Tombant de plus en plus bas, Sofia Coppola semble prouver avec ce banal et (malgré Bill Murray…) ennuyeux On the Rocks que le cinéma ne l’intéresse plus.
On a coutume de faire un bien mauvais procès à Sofia Coppola : celui d’être seulement une « fille de… », une nantie vivant dans un monde de luxe loin de la réalité, seulement capable de filmer cet univers-là. C’est oublier bien vite que le cinéma est, la plupart du temps, un Art du rêve qui nous transportera une heure trente durant dans une autre vie, où l’on remplace les nuggets du McDonald’s mangées froides en baissant son masque chirurgical sur le parvis de la Défense balayé par un vent glacial, par une rapide dégustation de caviar dans une décapotable rouge vintage garée dans une rue charmante d’un Manhattan que même Woody Allen ne filme plus. Et que le deal pour que tout cela reste charmant est qu’on nous rassure en nous montrant que « les riches » à l’écran ont les mêmes problèmes de cœur, de boulot ou de famille que nous : un mari volage, de trop longues heures improductives, un papa envahissant, etc. N’oublions pas que Howard Hawks et Ernst Lubitsch ont réalisé les plus belles comédies qui existent en ne nous racontant que des histoires de nantis…

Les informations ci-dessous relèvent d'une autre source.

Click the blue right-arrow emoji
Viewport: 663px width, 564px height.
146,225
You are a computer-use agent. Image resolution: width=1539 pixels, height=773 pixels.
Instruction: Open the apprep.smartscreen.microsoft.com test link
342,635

Non, ce qu’on doit absolument reprocher à Sofia Coppola, c’est d’avoir débuté sa carrière de cinéaste par un chef d’œuvre bouleversant, The Virgin Suicides, et d’avoir ensuite sombré peu à peu, mais inexorablement, chacun de ses films représentant une petite démission supplémentaire par rapport au précédent, une nouvelle marche descendue en termes d’intérêt et de qualité. Et d’en arriver en 2020 à ne même plus nous faire rire ni nous charmer alors que Bill Murray (bon dieu, Bill Murray !) est devant sa caméra ! Oui, son vrai crime est là, de ne plus savoir (de ne plus avoir envie sans doute…) nous raconter une histoire, camper de vrais personnages, nous séduire, nous surprendre, nous émouvoir et nous faire rire.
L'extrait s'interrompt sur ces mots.